Wireless mice are very convenient, but the batteries are not very durable. Even rechargeable batteries need to be charged. Many mice come with a power switch to save battery energy, but it’s easy to forget to turn off the switch after use, leading to waste.
Although most mice have an automatic sleep function, the effect of sleep doesn’t seem ideal. I have tried several 2.4G wireless and Bluetooth mice, and have often been troubled by battery issues without finding a suitable one, so I thought about modifying one myself.
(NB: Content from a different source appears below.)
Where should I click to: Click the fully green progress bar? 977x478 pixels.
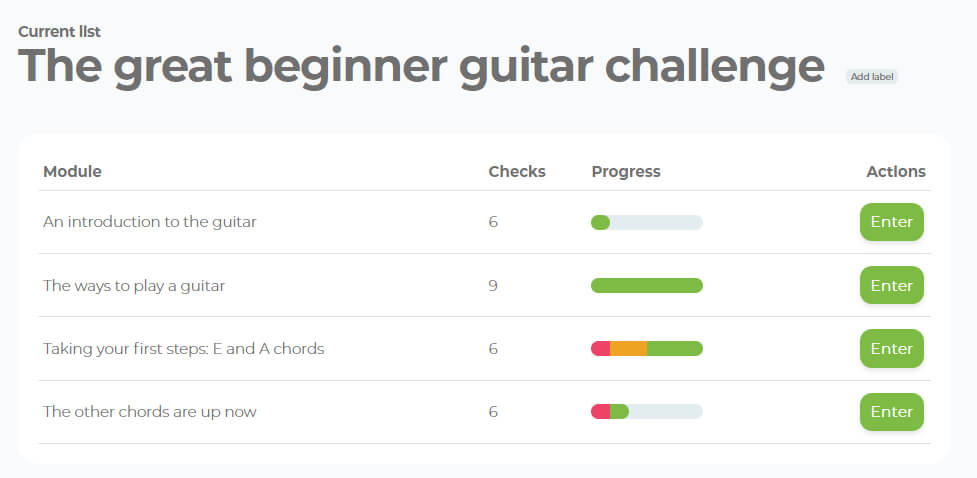647,285

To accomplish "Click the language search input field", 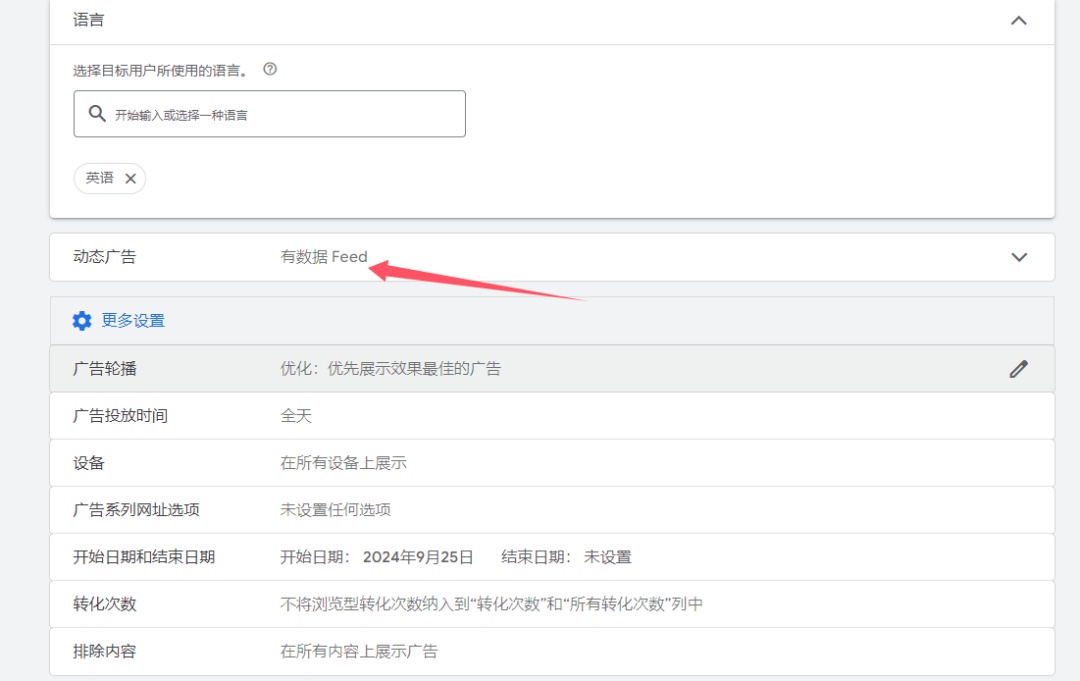I will tap(270, 113).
Ideally, the mouse should be usable as soon as you pick it up, and automatically turn off power after being placed down for a while. This way, regardless of whether the mouse’s low power consumption function is good enough, it won’t drain the battery, making it more worry-free to use. I happened to have a spare Bluetooth mouse, so I got to work on modifying it.
This mouse is the most common public mold mouse. It is powered by a 14550 lithium battery, and possibly due to the small battery capacity and usually not having a power switch, it can typically be used for 7-15 days on a single charge (depending on usage frequency).
The mouse is easy to disassemble. After removing the battery, you can see the fixed screws. This mouse is secured by only one screw, and there are no screws under the mouse pads (some mice may have screws at the back under the pads). After removing the screw, it is easy to separate the upper and lower parts of the mouse and see the mainboard inside.
To achieve the earlier idea, it’s actually not difficult. You only need a low-power microcontroller (most microcontrollers nowadays can do this), a touch button chip, and a P-MOS transistor. The touch button chip detects when a hand touches the mouse, and when the mouse is touched, it outputs a signal. Once the microcontroller detects this signal, it controls the MOS transistor to turn on and supply power to the mouse; when the signal disappears (the hand is removed), it cuts off the power after a delay, thus automatically saving battery energy. Some microcontrollers support high current output pins (output current not less than 50mA), in which case the MOS transistor can be omitted.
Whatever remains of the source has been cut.